Literature DB >> 14627536

Amiloride is an ineffective conditioned stimulus in taste aversion learning in C57BL/6J and DBA/2J mice.

Shachar Eylam1, Tara Tracy, Mircea Garcea, Alan C Spector.   

Abstract

The epithelial sodium channel (ENaC) blocker amiloride has been shown to increase the behaviorally measured NaCl detection threshold in mice. In this study, a conditioned taste aversion (CTA) paradigm was used to examine whether 100 microM amiloride has a perceptible taste that could contribute to this observed decrease in behavioral responsiveness. Eighty-four C57BL/6J (B6) and 64 DBA/2J (D2) mice were divided into eight groups (n=8-12 per group), in which half received an injection of 0.15 M LiCl (2 mEq/kg) and the other half an equivalent saline injection, in three conditioning trials.

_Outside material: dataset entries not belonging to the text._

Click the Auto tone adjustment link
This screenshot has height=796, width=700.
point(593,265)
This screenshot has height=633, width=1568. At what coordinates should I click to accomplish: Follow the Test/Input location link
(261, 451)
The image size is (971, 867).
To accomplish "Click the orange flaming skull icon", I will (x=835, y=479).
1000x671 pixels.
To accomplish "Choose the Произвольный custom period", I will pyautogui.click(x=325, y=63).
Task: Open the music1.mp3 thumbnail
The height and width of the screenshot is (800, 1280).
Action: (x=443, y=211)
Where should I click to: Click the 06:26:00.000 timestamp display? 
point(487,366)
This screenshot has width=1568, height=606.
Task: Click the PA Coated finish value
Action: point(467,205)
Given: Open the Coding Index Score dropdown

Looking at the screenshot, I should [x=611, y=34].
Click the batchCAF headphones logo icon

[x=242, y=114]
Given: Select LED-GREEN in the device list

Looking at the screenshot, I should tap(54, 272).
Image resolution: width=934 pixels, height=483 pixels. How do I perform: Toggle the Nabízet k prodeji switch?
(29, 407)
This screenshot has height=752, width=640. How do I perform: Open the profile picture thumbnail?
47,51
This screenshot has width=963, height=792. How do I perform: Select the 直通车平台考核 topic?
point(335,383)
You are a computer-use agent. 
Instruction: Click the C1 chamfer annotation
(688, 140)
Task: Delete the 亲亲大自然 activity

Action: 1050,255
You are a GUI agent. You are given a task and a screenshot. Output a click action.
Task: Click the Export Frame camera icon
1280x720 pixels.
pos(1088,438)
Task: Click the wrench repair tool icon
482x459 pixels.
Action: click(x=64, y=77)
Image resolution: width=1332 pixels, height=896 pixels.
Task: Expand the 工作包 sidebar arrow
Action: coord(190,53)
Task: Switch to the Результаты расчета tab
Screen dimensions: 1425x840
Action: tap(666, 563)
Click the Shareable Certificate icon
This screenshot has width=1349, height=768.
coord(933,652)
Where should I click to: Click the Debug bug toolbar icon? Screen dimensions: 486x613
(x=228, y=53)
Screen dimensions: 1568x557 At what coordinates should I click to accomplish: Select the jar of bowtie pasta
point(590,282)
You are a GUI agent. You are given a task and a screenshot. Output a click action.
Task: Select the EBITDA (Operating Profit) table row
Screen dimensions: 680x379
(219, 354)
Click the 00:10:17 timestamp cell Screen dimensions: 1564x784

The four conditioned stimuli were 100 microM amiloride hydrochloride, water, 0.1 and 0.3 M NaCl. Neither strain demonstrated acquisition of a CTA to amiloride in a brief-access (BA) taste test (5 s trials in the gustometer). Although 0.3 M NaCl is inherently aversive, its pairing with LiCl led to significantly further decreases in licking during the BA test on salt trials in both strains. The D2 strain clearly avoided 0.1 M NaCl, whereas avoidance of this stimulus was more equivocal in B6 mice. The inefficacy of amiloride to serve as a conditioned stimulus in taste aversion learning involving three LiCl pairings suggests that the effects of this ENaC blocker on taste-related behavioral responses to NaCl are likely due to its pharmacological interference with sodium taste transduction.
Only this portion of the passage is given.